Force Directed Layout Explosion

I have a GoView with about 1000 GoObjects on it, more or less evenly distributed within a circle centered in the view, but with significant overlapping.

I am writing a declutter algorithm to allow the user to hover over a congested spot, "explode" those objects under the mouse, and then be able to hover on one of the exploded objects to get a tooltip.
I am using the ForceDirectedLayout to do this.
Basically, when the mouse hovers over the view, I check to see how many objects are within a small square around the mouse (PickObjectsInRectangle). If more than one, then I move the found objects into a new layer, and use ForceDirectedLayout to rearrange them and spread them out nicely.
I have "built a fence" around the display area with a max charge of 2500. I have spent several days playing with the Electrical Charge/Field methods and have come up with a set that does a reasonably good job - except for one problem.
When there are a number of nodes involved, one or more of the objects gets shot out of the lower right of the view and given X and/or Y coordinates of 50,000+ and the view's underlying document is expanded to fit the new coords. The view's DisplayRectangle is NOT altered so it looks fine except for the blown-out objects.
I have found that if I detect this situation by looping through the objects after the layout and looking for coordinates out of range, and then manually moving each out-of-range node back to the center of the chart, and then redo the forcedirected layout, then it works fine.
I have seen in another thread that you recommended doing a TreeLayout first and then a forceDirected layout.
Is that a good idea here?
Or is there something that I can set that will prevent the ForceDirected algorithm from exploding objects out into never-never land?
Setting the Document.AllowResize = false has no effect.
Thanks

The other forum topic you mention deals with how to get force-directed layout to work more quickly when all of the nodes start off at about the same location. We have greatly improved how GoLayoutForceDirected handles this case in version 3.0, so that you won’t have to use that GoLayoutTree hack.

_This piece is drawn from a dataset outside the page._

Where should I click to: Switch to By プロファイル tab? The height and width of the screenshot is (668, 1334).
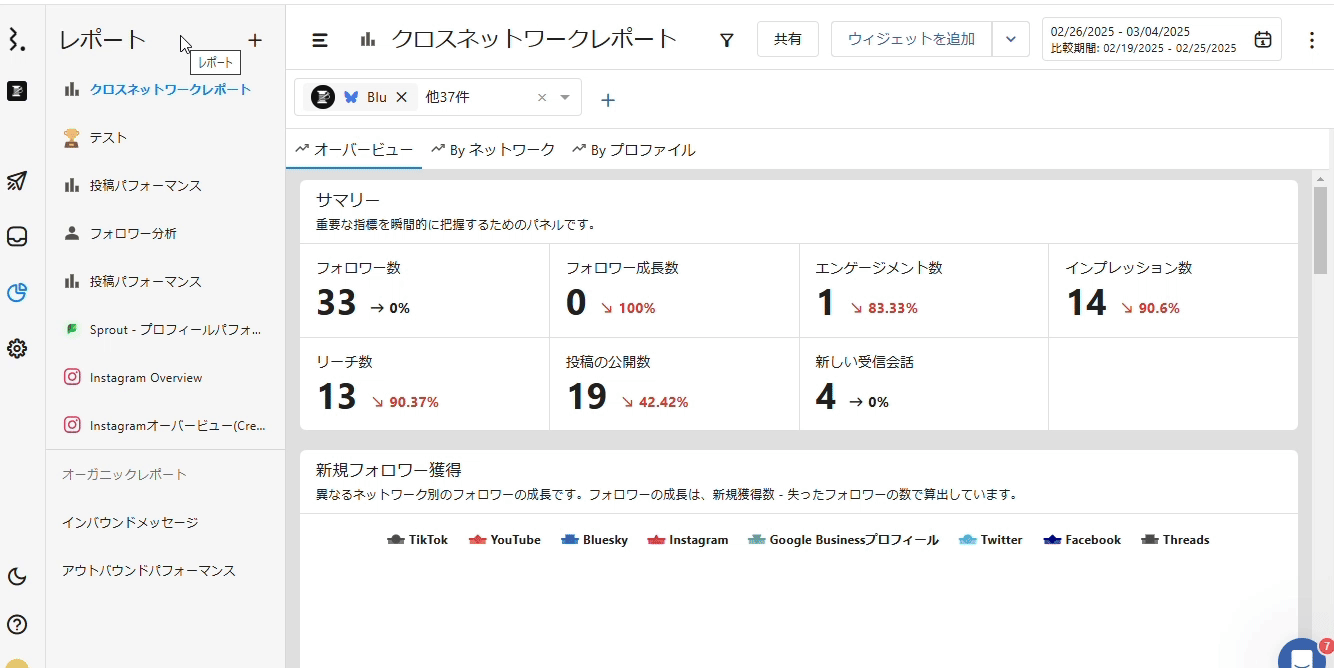click(x=634, y=150)
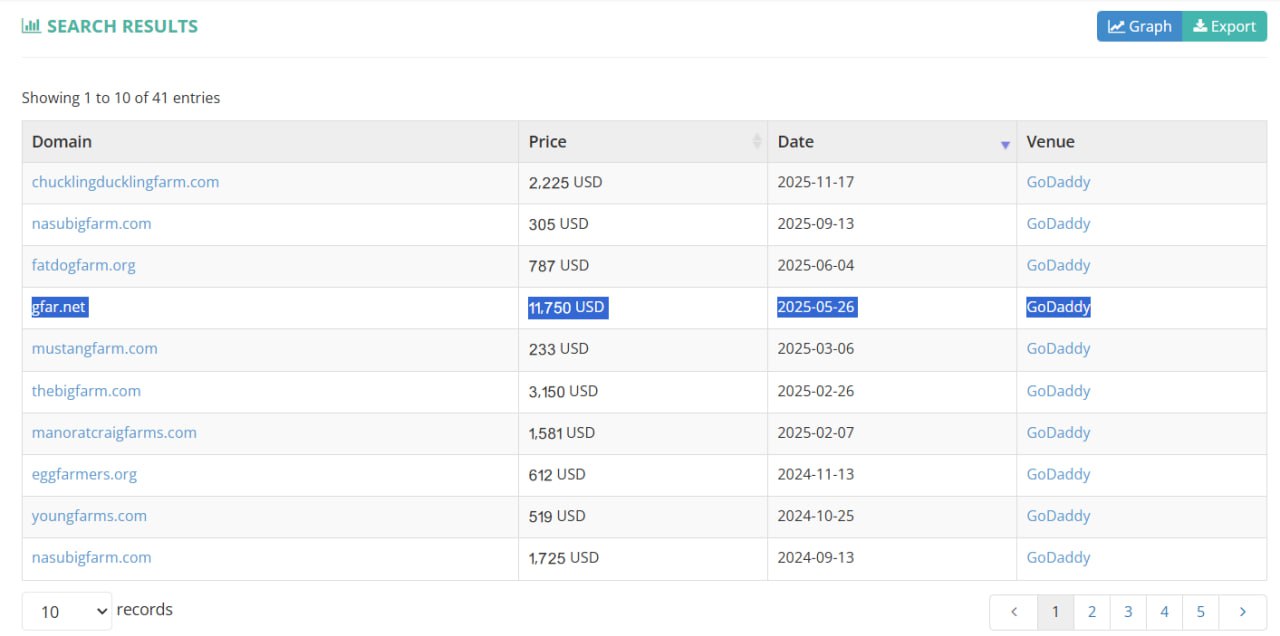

I think what you are seeing is the occasional case where the overlapping nodes cause the repulsive force to be extremely large, resulting in a overly large displacement. We have also fixed this problem in version 3.0.

Version 3.0 is currently in beta test. I don’t know when it will be generally available. If you are a customer with a support subscription, you should have gotten e-mail about 3.0 beta last month.